Osmanabad Airport (IATA: OMN) lies approximately 13 km from the city centre. There are no scheduled commercial air services to this airport. It takes about 15-20 mins to reach airport by car from the bus stand. Maharashtra Industrial Development Corporation has leased the airport to Reliance Airport Developers Ltd for 95 years. Reliance paid Rs. 63 crore for the deal, which includes other four airports of Maharashtra. The nearest operational airport Aurangabad Airport.

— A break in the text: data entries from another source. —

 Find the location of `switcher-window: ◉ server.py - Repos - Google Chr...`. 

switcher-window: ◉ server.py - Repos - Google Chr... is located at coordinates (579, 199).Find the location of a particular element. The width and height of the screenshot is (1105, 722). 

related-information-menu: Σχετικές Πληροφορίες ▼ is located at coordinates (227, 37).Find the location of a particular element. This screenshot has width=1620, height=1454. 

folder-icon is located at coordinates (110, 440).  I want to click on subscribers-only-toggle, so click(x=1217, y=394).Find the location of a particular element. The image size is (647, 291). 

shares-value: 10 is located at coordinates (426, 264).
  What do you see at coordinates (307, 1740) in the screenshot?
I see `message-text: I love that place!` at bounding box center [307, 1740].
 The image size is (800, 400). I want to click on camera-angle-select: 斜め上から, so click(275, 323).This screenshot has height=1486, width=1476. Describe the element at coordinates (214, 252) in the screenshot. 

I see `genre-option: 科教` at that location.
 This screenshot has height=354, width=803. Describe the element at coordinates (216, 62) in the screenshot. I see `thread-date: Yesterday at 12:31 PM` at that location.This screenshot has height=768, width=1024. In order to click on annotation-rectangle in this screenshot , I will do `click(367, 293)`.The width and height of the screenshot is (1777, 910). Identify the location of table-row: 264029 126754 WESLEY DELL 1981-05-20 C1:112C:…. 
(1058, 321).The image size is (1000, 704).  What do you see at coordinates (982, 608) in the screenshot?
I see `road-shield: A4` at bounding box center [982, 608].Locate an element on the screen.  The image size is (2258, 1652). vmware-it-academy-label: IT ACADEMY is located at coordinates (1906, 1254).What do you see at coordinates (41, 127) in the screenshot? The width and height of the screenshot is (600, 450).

Osmanabad railway station (station code UMD) is an important railway station situated on Latur - Miraj railway route of central railway. Before 2004, a narrow gauge track connecting Latur to Kurduvadi passed through Osmanabad district. The station nearest to the city at Yedshi was 18 km away from Osmanabad City. During conversion from narrow gauge to Broad Gauge, the track alignment was changed and directed towards Osmanabad city. In the first stage, the broad gauge track between Latur-Osmanabad was completed and became functional in 2007. The first train to arrive at Osmanabad railway station was the Mumbai-Osmanabad Express that ran via Aurangabad and Manmad. The Osmanabad-Kurudvadi section was completed and made functional in 2008. Latur-Osmanabad-Mumbai Express was started via Kurduvadi, Pune in 2008. Osmanabad railway station come under solapur mandal of Central Railway(CR)zone.
Osmanabad has connections to Pune, Mumbai, Kolhapur, Miraj-Sangli, Pandharpur, Nagpur, Parbhani, Latur, Nanded, Parali Vaijnath, Hyderabad, and Nizamabad.